Weigel

“He Was Killed By the Government”

The Chicago Sun-Times reports on the funeral for Aaron Swartz, the programming savant and progressive activist who has, tragically, become better known since his suicide. The stomach-sinking quote comes from Swartz’s father, abpout his son: “He was killed by the government, and MIT betrayed all of its basic principles.” Belatedly, I’m reading occasional Slatester Tim Wu’s remembrance of Swartz, which resurrects an anecdote that seemed cute when it appeared in a recent, fast-selling biography.

Swartz must be compared to two other eccentric geniuses, Steve Jobs and Steve Wozniak, who, in the nineteen-seventies, committed crimes similar to, but more economically damaging than, Swartz’s. Those two men hacked A.T. & T.’s telephone system to make free long-distance calls, and actually sold the illegal devices (blue boxes) to make cash. Their mentor, John Draper, did go to jail for a few months (where he wrote one of the world’s first word processors), but Jobs and Wozniak were never prosecuted. Instead, they got bored of phreaking and built a computer. The great ones almost always operate at the edge.

That was then. In our age, armed with laws passed in the nineteen-eighties and meant for serious criminals, the federal prosecutor Carmen Ortiz approved a felony indictment that originally demanded up to thirty-five years in prison.

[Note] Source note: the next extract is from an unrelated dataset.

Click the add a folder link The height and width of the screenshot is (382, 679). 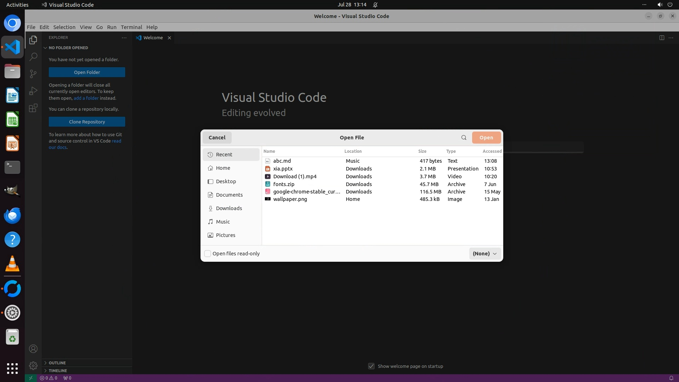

When we think about current laws that would have ruined big lives, in the Obama years, we probably think about drug laws. Had a few stings in Carter-era Hawaii gone on a little longer, the pot-smoking teen-aged Barack Obama would have been arrested and, in some ways, ruined. As president, Obama has allowed the continuance of drug laws that ruin countless lives. We’ve never had more proof that the drug is basically harmless, and the arrests continue. And what happened to Swartz was infinitely more offensive.